Work task: Leave out the pictures and restate the rest of the data exactly.

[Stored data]

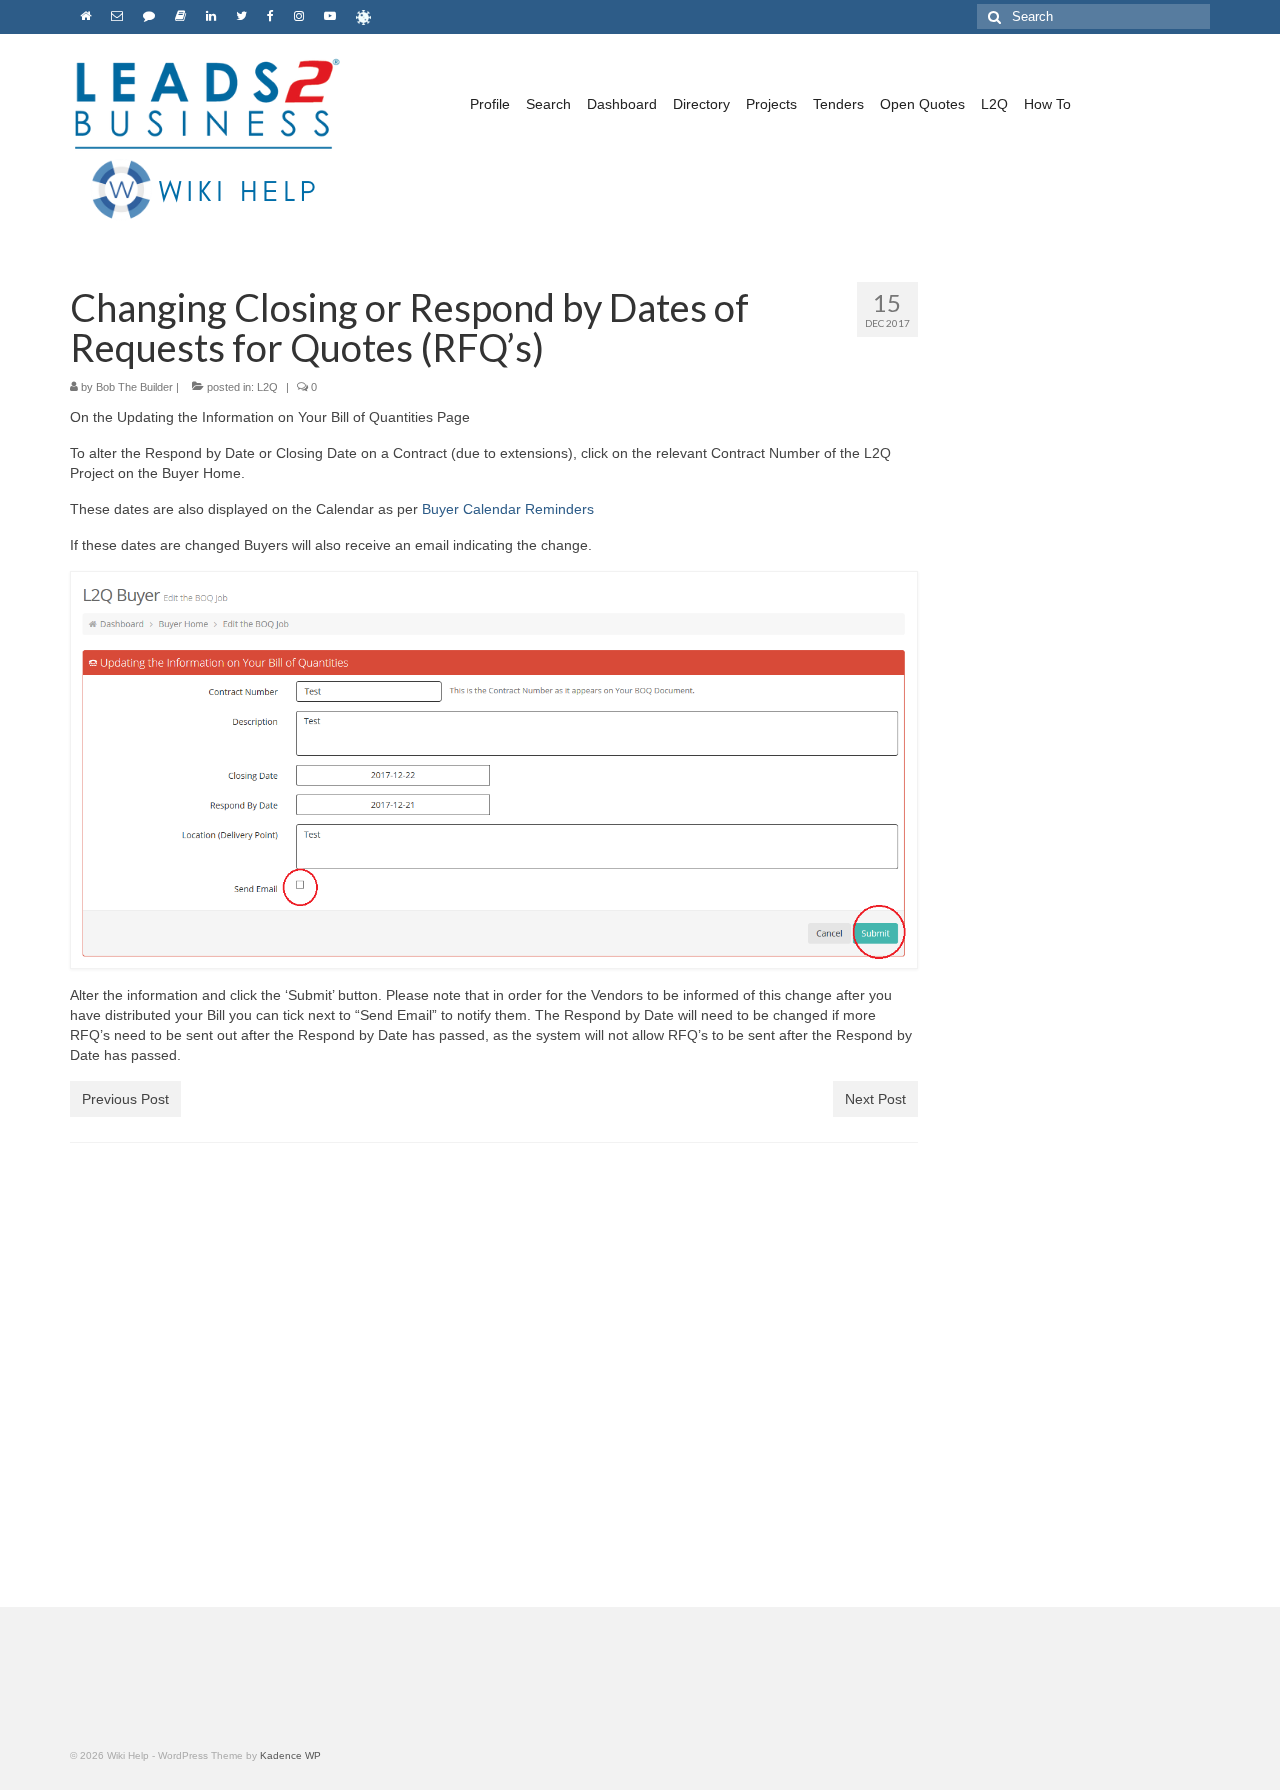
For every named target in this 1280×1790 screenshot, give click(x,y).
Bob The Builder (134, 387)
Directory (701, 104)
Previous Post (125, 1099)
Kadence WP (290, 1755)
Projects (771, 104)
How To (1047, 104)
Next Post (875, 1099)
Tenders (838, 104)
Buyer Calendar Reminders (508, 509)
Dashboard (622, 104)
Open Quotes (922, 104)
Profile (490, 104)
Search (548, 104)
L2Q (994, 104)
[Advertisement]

Result for this exercise:
For every named target in this 1280×1790 screenshot, give click(x,y).
Bob The Builder (134, 387)
Directory (701, 104)
Previous Post (125, 1099)
Kadence WP (290, 1755)
Projects (771, 104)
How To (1047, 104)
Next Post (875, 1099)
Tenders (838, 104)
Buyer Calendar Reminders (508, 509)
Dashboard (622, 104)
Open Quotes (922, 104)
Profile (490, 104)
Search (548, 104)
L2Q (994, 104)
[Advertisement]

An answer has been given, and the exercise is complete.